Briefings in Bioinformatics
|August 12, 2024
Summary
MetaFluAD, a novel computational method, accurately predicts antigenic distances between influenza strains. This approach aids in developing effective vaccines and monitoring viral evolution by analyzing hemagglutinin sequences.
Area of Science:
- Virology
- Computational Biology
- Immunology
Background:
- Influenza viruses constantly evolve, necessitating continuous monitoring of antigenic differences to maintain vaccine efficacy.
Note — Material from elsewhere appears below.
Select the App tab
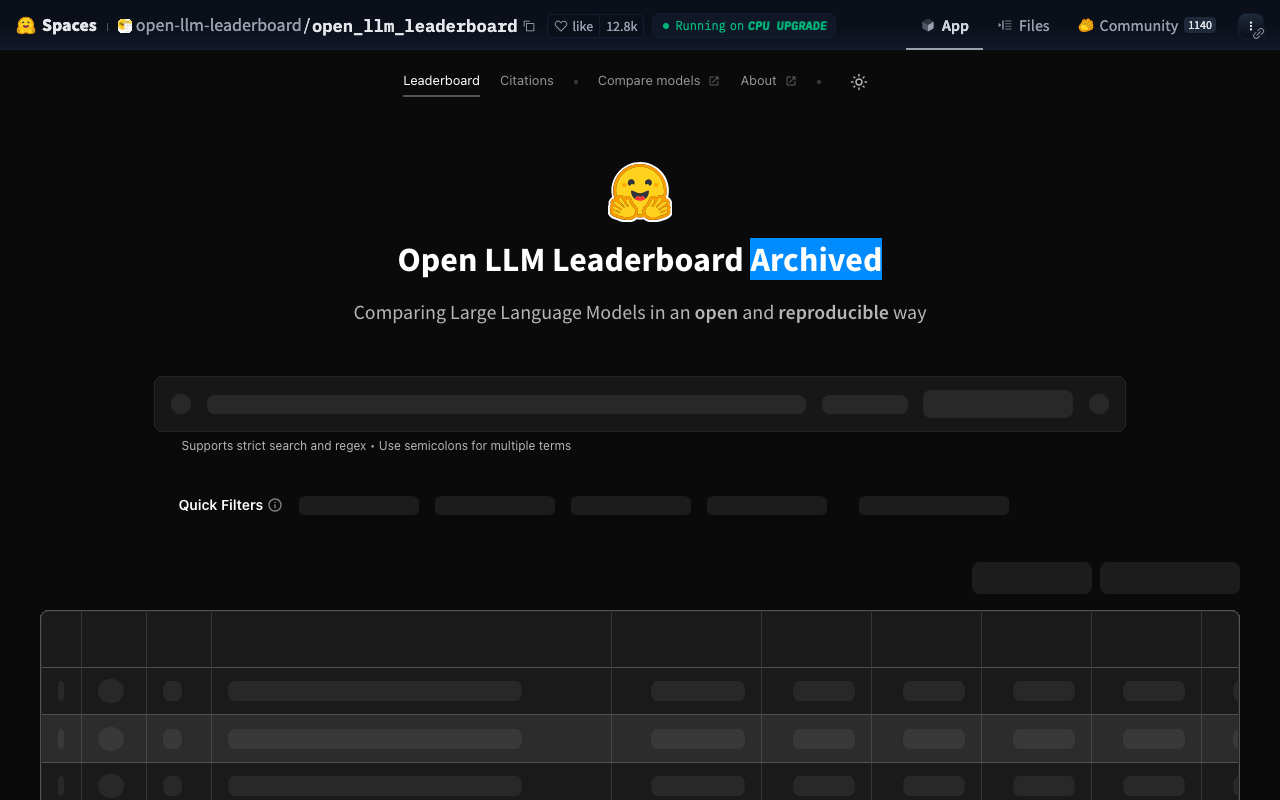The height and width of the screenshot is (800, 1280). coord(944,26)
- Traditional methods for assessing antigenic differences are time-consuming and labor-intensive, creating a need for efficient computational solutions.
- Understanding viral evolution is crucial for public health and vaccine development.
Purpose of the Study:
- To introduce MetaFluAD, a meta-learning-based computational method for predicting quantitative antigenic distances among influenza strains.
- To model antigenic relationships using hemagglutinin (HA) sequences within a weighted attributed network.
- To enable efficient and accurate prediction of antigenic distances for improved vaccine strategies.
Main Methods:
- Utilized a graph neural network (GNN)-based encoder combined with a meta-learning framework.
- Developed MetaFluAD to learn comprehensive strain representations integrating antigenic and genetic features.
- Applied meta-learning for knowledge transfer across different influenza subtypes, enabling performance with limited data.
Main Results:
- MetaFluAD demonstrated excellent performance and robustness across multiple influenza subtypes (A/H3N2, A/H1N1, A/H5N1, B/Victoria, B/Yamagata).
- The method effectively predicted quantitative antigenic distances, synthesizing GNN encoding and meta-learning strengths.
- Identified dominant antigenic clusters within seasonal influenza viruses, supporting vaccine development and monitoring.
Conclusions:
- MetaFluAD offers a promising computational approach for accurate antigenic distance prediction in influenza.
- The method's ability to transfer knowledge across subtypes makes it valuable for data-limited scenarios.
- MetaFluAD aids in tracking viral evolution and optimizing influenza vaccine design and deployment.